Try it: Below are records; report the number of lines in them that include the word "pixels", with no other text.

*** Data to process Section Begins ***

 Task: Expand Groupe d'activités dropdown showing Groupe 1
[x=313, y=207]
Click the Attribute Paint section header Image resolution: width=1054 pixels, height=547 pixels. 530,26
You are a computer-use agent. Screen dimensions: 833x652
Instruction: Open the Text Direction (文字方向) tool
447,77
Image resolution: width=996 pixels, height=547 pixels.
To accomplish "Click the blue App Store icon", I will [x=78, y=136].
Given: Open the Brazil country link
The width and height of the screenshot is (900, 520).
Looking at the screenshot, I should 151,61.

*** Data to process Section Ends ***
*** Data to process Section Begins ***

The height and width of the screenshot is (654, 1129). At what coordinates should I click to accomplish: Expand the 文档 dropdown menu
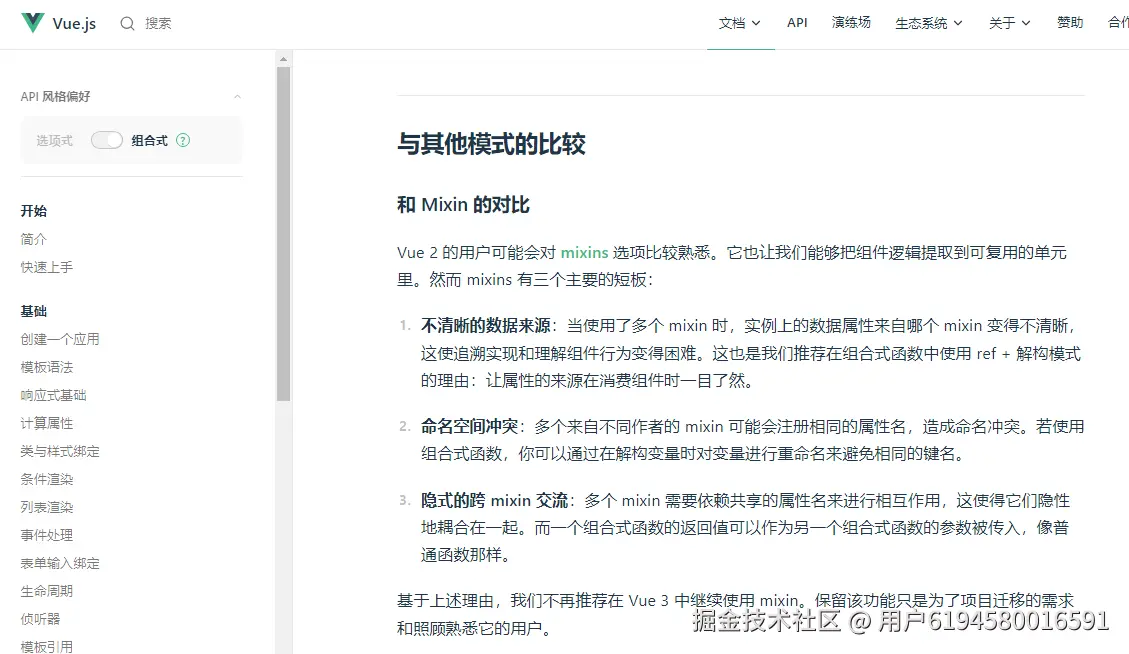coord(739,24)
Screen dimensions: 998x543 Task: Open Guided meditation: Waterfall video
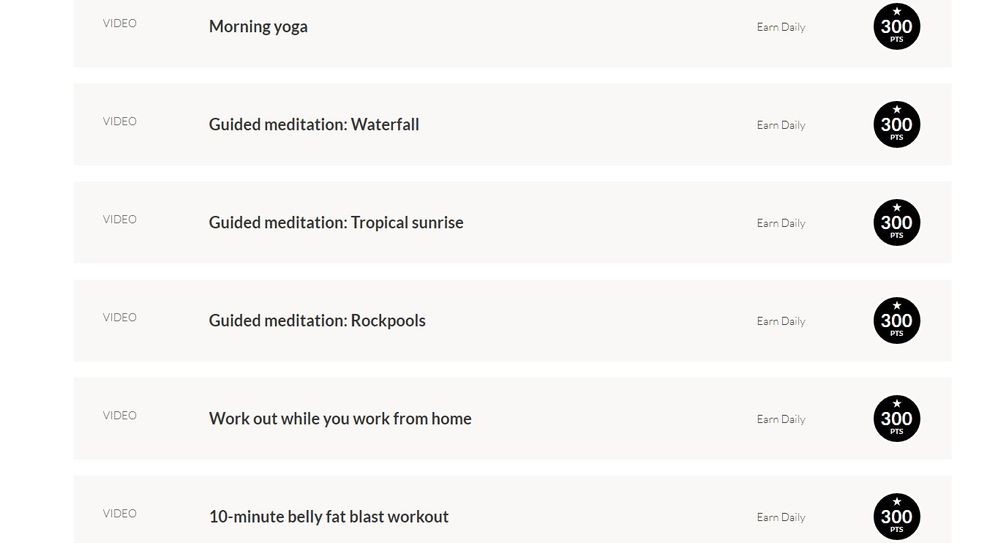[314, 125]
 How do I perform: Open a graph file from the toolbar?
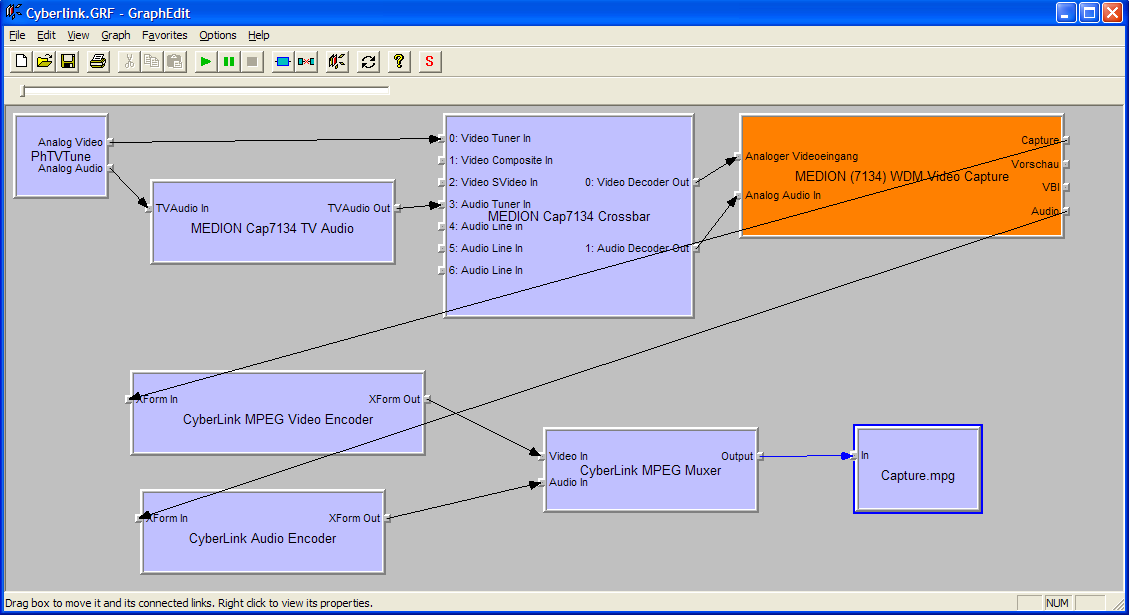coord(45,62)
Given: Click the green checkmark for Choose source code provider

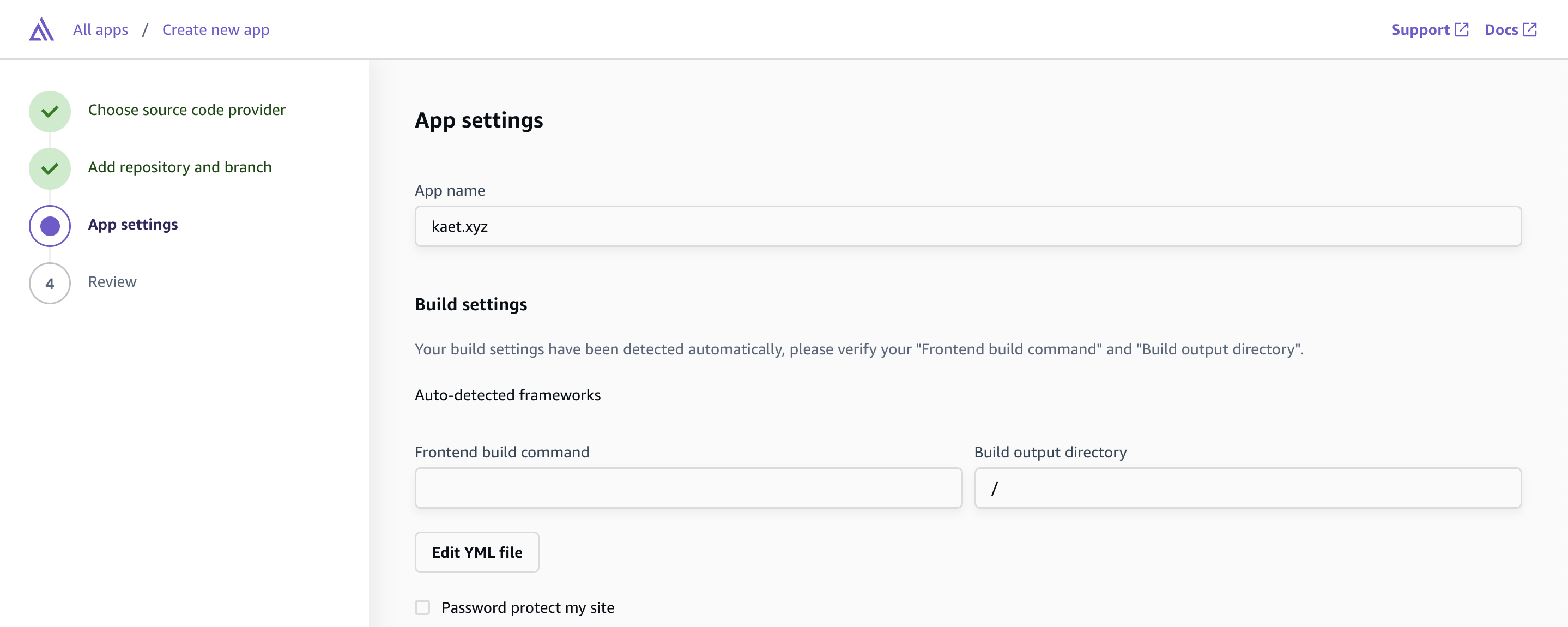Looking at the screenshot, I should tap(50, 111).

*** Data to process Section Ends ***

Answer section: 2